In this material, which lines include the string "agent"? Show them.
Start of Exercise material
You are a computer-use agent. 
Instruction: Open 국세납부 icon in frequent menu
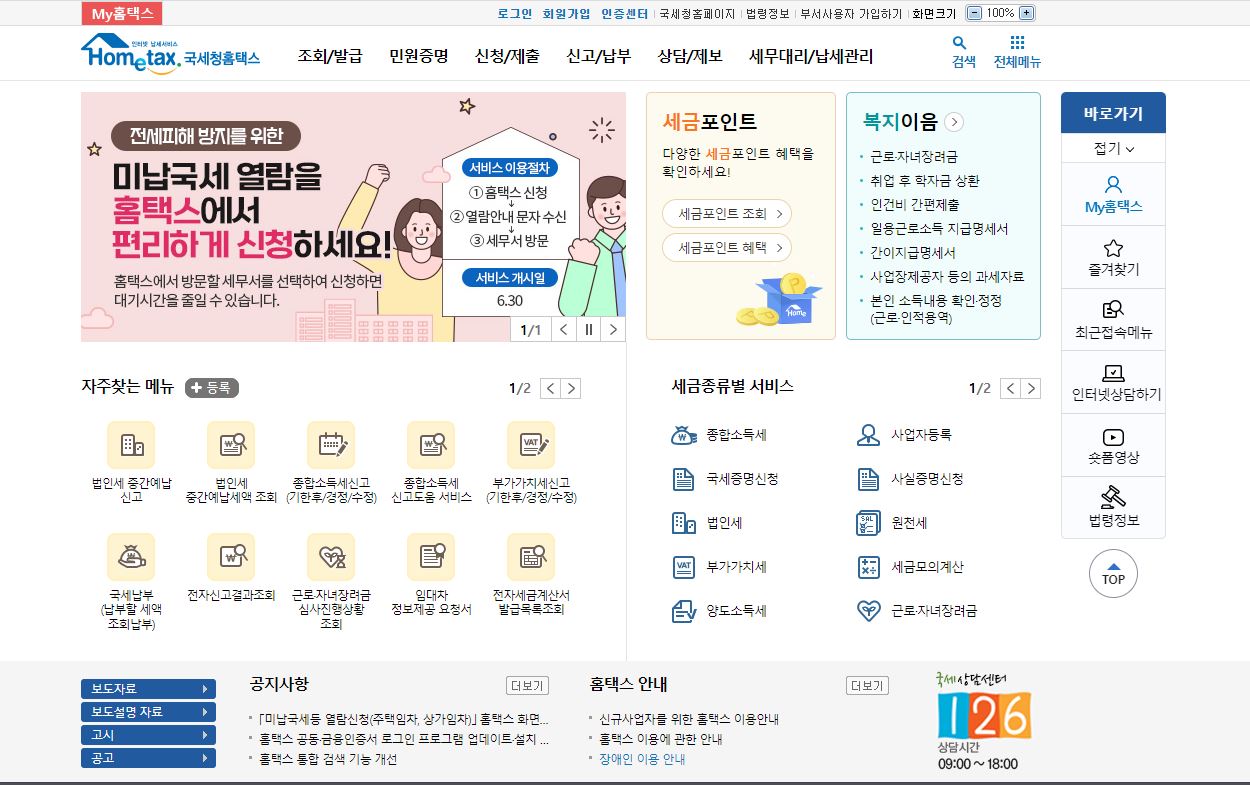click(x=131, y=557)
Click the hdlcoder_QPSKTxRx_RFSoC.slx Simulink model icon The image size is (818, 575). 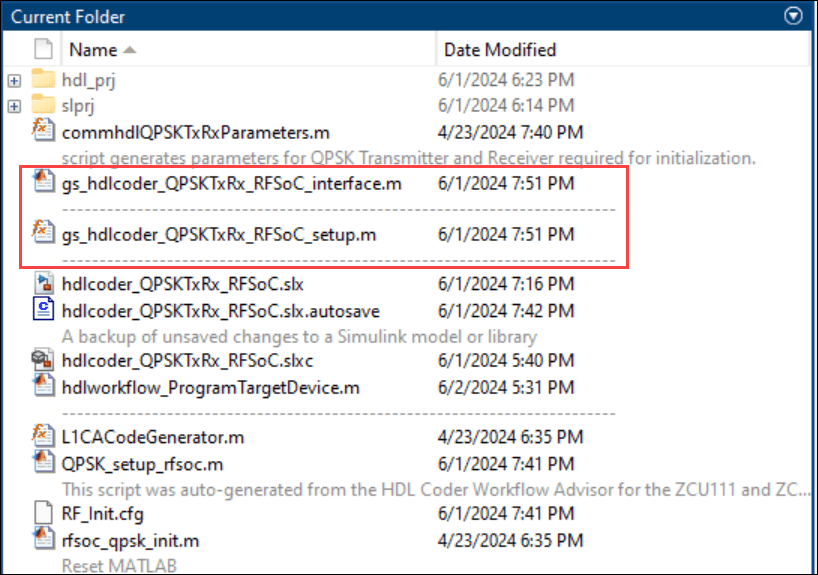(x=43, y=285)
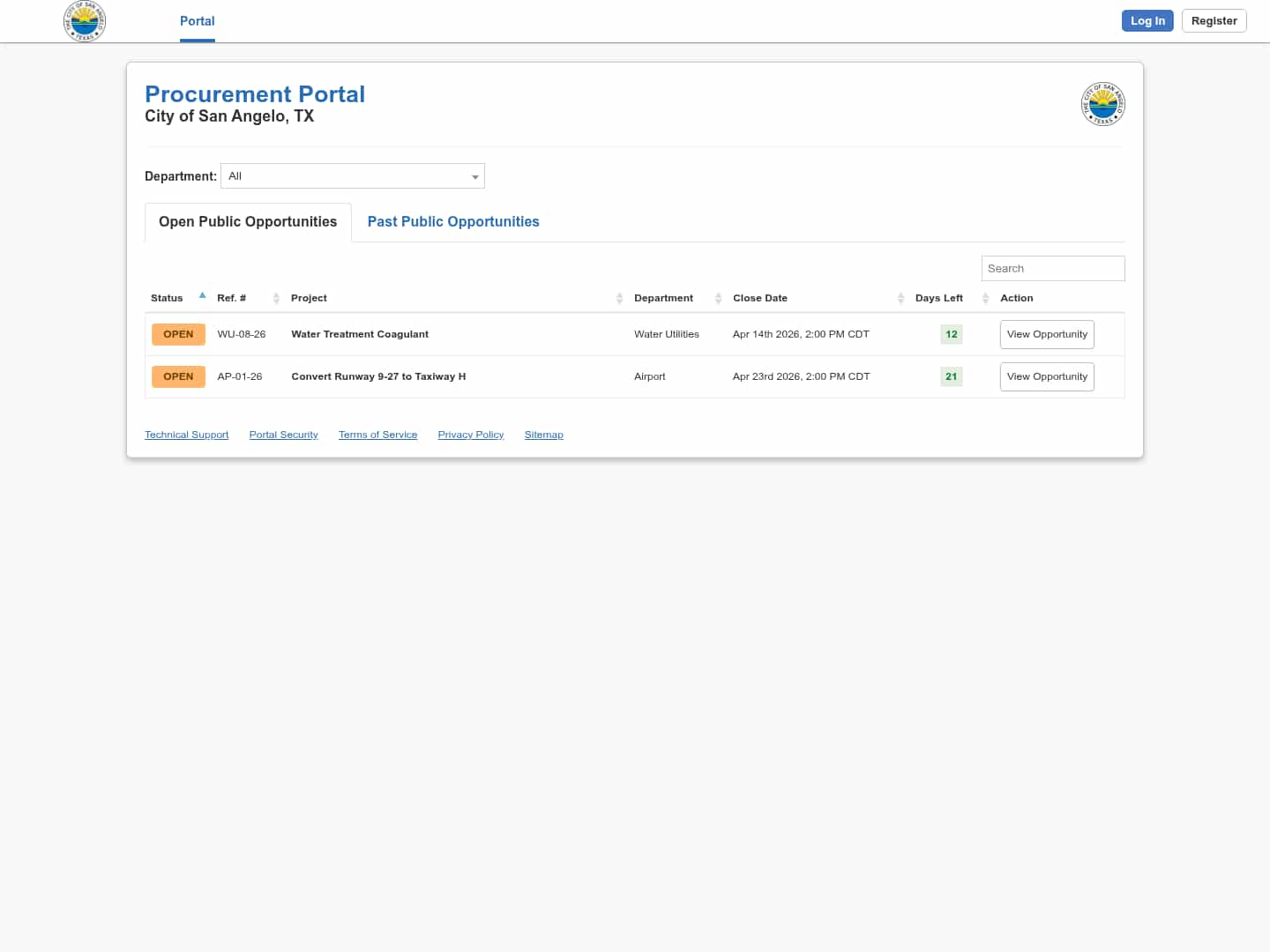This screenshot has width=1270, height=952.
Task: Sort opportunities by Ref # column
Action: click(x=274, y=298)
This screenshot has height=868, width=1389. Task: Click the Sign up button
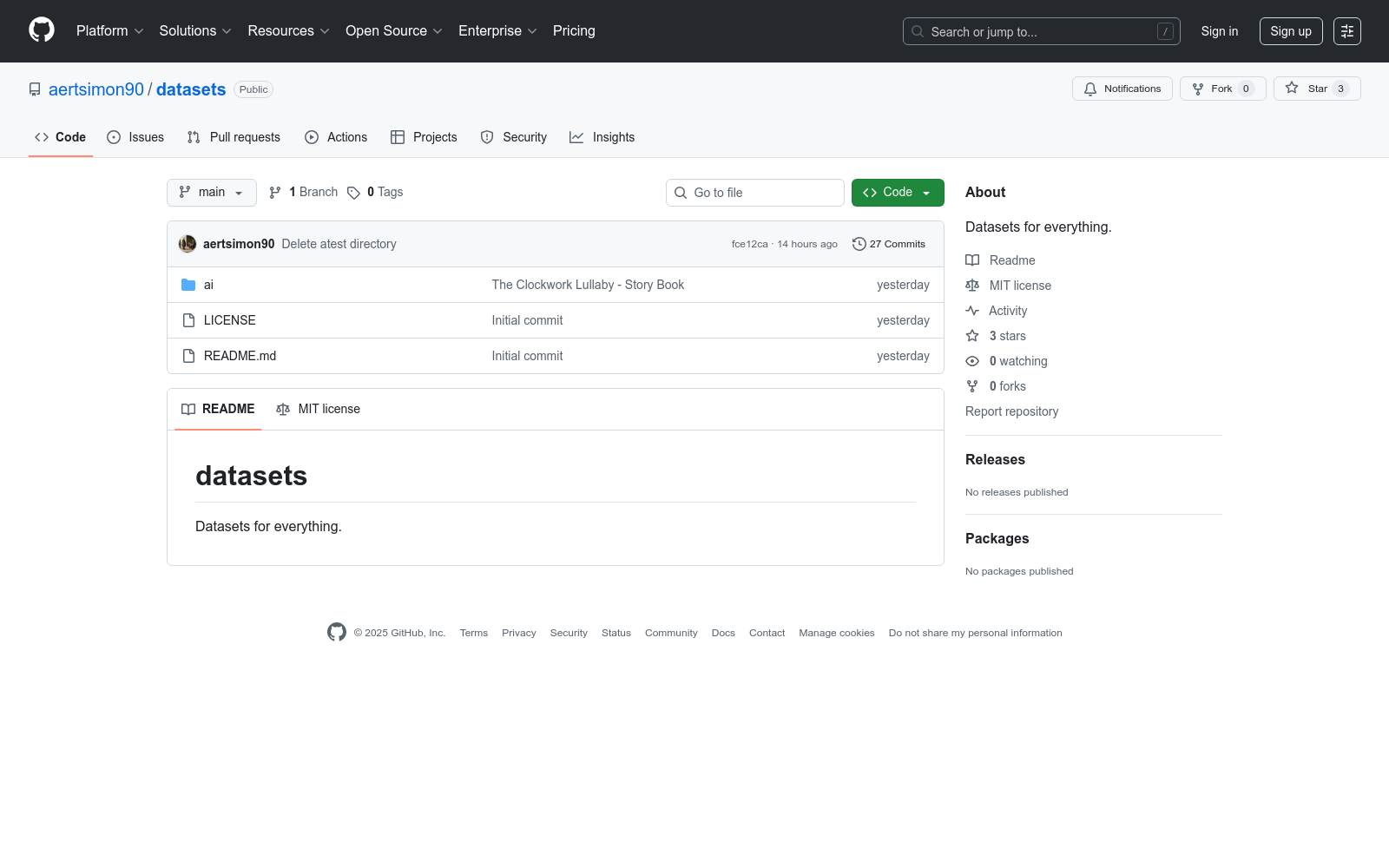pos(1291,31)
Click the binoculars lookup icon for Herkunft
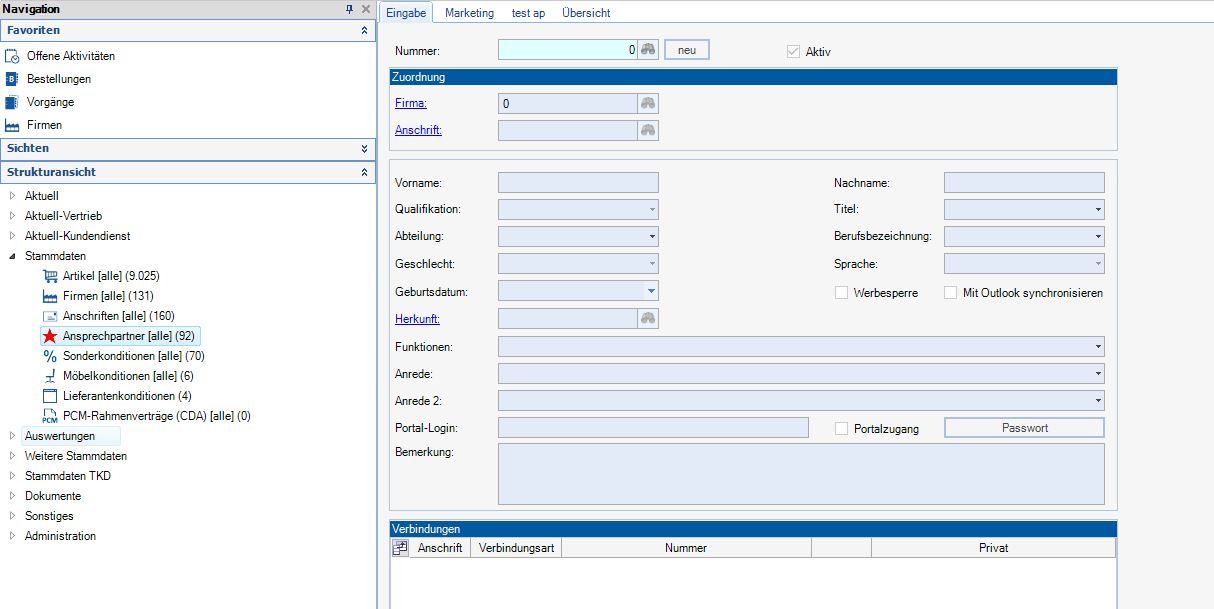Image resolution: width=1214 pixels, height=609 pixels. point(648,319)
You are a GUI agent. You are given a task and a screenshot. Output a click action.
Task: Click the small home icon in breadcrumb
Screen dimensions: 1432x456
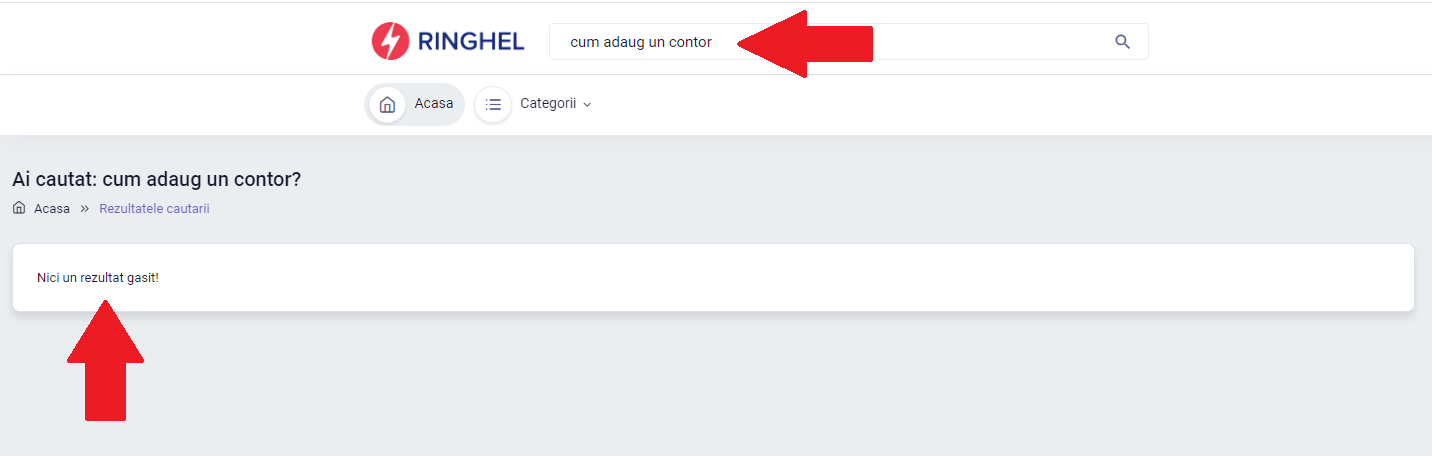point(19,208)
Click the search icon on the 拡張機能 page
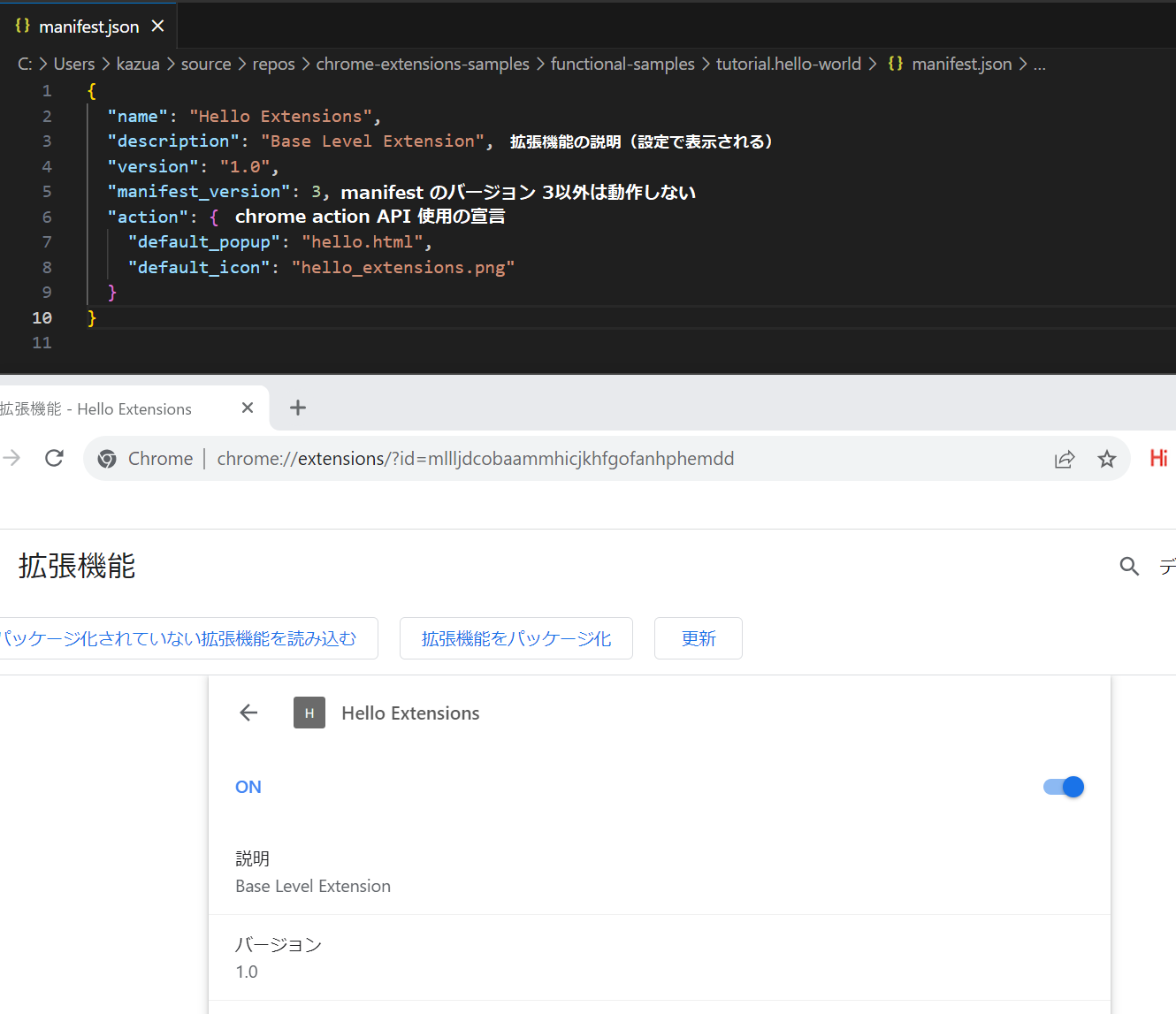Screen dimensions: 1176x1014 [1129, 566]
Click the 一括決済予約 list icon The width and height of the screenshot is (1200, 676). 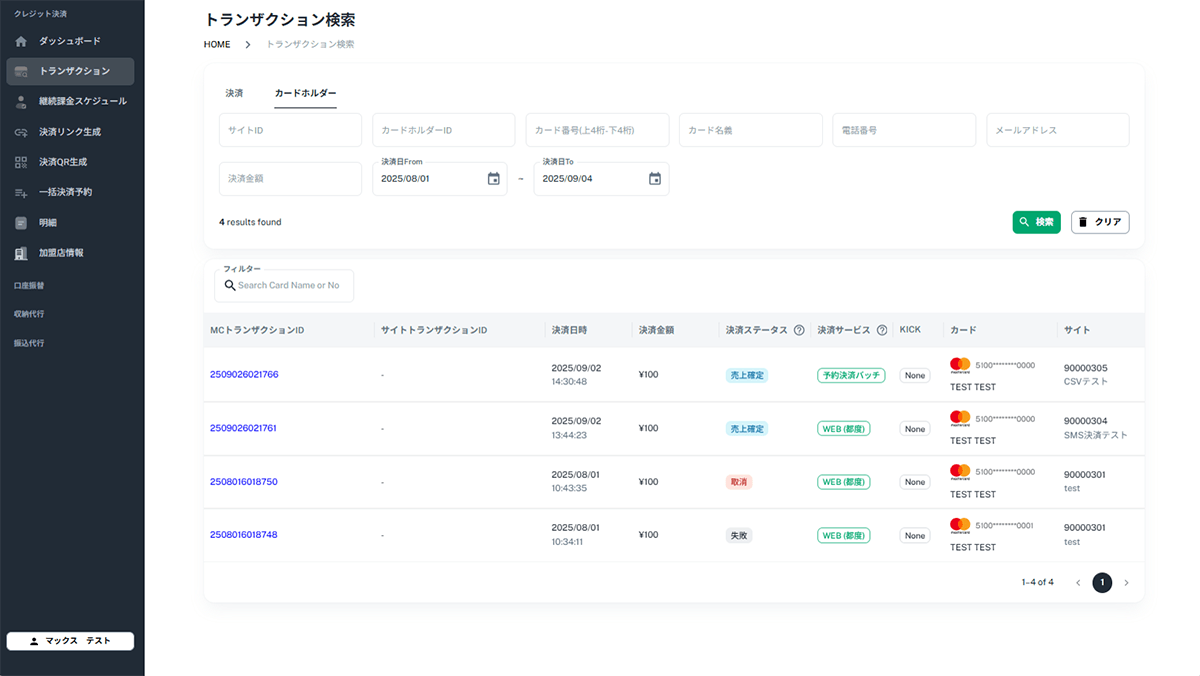point(21,192)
End of Exercise material
__Solution__.
You are a computer-use agent. 
You are a GUI agent. You are given a task and a screenshot. Output a click action.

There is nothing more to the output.